Collected data entries:
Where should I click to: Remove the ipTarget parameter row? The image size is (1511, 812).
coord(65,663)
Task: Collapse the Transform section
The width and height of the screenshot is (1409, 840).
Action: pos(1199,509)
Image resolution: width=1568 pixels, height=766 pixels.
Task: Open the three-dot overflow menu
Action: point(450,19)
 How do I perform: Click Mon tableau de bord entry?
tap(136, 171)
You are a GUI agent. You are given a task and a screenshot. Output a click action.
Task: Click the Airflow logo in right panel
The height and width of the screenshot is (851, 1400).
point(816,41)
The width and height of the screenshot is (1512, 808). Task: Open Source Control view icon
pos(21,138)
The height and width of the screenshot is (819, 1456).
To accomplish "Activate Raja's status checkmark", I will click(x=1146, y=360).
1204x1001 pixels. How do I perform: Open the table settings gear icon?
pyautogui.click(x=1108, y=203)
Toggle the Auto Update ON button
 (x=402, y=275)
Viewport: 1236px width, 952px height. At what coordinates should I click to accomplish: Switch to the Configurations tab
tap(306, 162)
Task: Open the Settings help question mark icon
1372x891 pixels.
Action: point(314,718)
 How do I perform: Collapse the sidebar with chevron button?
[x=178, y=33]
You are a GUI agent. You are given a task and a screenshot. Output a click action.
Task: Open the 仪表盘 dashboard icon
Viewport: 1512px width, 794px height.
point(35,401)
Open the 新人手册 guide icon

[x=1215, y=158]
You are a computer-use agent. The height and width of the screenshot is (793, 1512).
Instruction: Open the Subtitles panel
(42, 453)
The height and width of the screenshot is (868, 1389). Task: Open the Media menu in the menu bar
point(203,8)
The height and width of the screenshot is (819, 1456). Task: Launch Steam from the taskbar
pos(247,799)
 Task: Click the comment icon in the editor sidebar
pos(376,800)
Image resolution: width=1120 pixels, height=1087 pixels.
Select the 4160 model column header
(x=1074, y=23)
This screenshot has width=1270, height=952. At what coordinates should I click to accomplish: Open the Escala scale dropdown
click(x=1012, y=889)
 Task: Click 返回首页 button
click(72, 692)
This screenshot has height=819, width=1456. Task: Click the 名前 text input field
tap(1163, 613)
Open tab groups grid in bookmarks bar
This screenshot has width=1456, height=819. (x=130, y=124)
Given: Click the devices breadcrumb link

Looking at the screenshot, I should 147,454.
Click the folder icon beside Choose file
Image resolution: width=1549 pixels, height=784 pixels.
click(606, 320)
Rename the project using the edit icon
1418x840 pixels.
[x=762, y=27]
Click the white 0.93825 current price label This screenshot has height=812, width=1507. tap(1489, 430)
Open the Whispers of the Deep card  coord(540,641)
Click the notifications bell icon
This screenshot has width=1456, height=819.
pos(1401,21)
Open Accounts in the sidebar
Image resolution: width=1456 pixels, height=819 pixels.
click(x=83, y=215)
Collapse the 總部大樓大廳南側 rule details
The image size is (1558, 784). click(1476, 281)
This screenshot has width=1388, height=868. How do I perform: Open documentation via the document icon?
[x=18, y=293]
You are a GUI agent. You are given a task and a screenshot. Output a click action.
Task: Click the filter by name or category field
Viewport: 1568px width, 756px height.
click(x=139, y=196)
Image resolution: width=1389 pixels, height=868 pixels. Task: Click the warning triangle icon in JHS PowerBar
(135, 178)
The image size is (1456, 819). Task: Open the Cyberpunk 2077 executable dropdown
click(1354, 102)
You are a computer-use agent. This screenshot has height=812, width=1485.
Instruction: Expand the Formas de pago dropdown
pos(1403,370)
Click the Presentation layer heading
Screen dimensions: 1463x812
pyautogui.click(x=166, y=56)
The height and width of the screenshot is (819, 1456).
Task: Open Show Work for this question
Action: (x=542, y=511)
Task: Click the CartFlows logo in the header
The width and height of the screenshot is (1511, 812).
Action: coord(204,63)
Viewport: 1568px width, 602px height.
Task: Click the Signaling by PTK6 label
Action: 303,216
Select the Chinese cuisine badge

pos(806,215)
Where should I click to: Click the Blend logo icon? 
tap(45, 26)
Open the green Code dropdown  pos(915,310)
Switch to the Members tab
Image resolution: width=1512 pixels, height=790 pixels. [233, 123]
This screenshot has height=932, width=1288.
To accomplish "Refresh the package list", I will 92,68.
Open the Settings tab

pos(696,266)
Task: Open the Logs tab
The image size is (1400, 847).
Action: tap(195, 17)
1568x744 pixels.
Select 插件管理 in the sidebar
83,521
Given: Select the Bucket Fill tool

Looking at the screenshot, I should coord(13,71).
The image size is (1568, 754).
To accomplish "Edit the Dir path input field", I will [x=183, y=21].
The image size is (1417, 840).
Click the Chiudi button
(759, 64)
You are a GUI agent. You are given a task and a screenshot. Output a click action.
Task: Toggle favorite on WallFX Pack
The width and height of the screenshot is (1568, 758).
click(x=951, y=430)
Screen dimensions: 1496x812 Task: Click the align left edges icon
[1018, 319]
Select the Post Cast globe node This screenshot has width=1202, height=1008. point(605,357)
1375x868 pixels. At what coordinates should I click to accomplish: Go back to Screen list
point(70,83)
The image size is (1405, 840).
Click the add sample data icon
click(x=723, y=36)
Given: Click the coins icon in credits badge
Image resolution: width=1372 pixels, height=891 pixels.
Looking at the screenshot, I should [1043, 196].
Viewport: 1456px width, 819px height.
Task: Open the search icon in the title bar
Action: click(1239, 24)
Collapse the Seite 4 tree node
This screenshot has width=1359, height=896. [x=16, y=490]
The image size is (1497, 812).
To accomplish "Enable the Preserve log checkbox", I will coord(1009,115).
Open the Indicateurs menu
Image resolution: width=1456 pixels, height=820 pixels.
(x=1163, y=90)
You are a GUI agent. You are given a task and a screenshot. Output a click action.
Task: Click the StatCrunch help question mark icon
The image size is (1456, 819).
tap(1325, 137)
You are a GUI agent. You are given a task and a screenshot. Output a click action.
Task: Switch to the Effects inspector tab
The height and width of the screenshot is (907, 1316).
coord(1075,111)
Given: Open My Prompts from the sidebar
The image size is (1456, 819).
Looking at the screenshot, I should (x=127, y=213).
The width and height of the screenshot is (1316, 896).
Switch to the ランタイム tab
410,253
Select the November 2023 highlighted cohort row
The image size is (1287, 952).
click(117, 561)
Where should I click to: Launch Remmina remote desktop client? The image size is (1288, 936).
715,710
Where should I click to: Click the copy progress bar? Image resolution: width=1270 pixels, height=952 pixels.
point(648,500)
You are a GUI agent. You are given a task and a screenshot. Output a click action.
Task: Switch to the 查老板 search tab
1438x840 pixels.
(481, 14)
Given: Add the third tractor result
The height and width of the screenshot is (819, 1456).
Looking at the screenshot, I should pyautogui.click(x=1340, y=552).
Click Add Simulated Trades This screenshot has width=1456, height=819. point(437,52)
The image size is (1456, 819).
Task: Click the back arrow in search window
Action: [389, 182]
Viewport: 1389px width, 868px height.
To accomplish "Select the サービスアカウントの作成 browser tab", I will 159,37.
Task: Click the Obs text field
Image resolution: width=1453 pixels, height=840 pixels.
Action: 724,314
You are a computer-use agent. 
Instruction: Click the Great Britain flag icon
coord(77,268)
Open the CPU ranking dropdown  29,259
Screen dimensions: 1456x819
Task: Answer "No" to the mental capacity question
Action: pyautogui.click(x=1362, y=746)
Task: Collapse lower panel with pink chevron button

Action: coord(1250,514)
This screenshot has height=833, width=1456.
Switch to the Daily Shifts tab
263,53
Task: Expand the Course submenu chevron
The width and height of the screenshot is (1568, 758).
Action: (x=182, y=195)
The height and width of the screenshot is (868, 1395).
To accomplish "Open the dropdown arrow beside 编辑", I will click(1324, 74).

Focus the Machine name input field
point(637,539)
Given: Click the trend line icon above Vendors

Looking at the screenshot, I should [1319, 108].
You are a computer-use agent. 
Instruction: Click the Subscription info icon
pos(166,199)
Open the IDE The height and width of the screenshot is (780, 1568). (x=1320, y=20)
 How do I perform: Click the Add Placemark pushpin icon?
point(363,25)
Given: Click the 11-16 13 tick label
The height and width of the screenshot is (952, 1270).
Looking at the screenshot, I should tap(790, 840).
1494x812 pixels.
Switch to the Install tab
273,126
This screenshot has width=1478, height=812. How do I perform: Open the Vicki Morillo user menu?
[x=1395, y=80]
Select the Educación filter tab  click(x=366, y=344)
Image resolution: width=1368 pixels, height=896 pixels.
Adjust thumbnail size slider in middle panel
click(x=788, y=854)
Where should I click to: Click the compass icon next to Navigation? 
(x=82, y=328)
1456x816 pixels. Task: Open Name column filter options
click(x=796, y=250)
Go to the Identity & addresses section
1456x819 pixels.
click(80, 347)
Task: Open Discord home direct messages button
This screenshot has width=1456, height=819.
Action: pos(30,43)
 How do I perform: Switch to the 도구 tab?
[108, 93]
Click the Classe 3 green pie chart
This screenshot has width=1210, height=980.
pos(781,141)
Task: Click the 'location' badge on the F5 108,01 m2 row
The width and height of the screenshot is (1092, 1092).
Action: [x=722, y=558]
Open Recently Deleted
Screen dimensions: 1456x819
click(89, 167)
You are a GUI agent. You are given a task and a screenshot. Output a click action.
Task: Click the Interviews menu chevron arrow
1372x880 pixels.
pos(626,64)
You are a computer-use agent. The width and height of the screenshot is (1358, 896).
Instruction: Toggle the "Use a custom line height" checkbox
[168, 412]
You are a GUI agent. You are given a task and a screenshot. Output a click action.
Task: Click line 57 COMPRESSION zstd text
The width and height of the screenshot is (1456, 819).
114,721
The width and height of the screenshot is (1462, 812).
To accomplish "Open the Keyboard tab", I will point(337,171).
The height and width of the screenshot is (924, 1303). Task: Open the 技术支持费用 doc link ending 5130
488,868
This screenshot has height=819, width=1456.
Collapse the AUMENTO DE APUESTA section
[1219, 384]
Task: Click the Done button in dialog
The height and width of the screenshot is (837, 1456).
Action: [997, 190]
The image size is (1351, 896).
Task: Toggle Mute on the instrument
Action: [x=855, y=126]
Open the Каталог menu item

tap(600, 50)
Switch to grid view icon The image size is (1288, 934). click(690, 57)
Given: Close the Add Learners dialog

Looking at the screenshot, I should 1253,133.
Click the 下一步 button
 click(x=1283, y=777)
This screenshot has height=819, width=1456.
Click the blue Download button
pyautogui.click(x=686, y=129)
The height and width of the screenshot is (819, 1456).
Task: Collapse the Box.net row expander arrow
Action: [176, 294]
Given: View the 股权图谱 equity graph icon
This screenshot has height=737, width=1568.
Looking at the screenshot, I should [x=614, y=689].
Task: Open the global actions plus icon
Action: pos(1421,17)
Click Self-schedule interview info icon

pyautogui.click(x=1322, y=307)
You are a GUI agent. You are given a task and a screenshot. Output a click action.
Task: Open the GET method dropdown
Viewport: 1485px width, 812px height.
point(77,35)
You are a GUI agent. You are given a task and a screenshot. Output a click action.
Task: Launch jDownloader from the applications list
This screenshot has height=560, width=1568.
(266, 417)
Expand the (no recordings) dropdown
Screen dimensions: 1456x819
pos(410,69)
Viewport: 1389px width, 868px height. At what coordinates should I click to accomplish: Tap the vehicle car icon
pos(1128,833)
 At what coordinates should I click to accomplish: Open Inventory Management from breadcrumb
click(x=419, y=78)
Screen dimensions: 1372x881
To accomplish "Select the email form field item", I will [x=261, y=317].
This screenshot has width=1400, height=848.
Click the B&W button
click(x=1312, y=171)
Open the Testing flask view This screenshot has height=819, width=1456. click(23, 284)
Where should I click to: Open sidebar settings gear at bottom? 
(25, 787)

• _REQUIRED WORK_:
Return, unchanged, the run of lines above that opens with the line containing "This screenshot has height=932, width=1288." and closes with the line containing "1568x744 pixels.". Include both.

• _REPLY TO THE TASK_:
This screenshot has height=932, width=1288.
To accomplish "Refresh the package list", I will 92,68.
Open the Settings tab

pos(696,266)
Task: Open the Logs tab
The image size is (1400, 847).
Action: tap(195, 17)
1568x744 pixels.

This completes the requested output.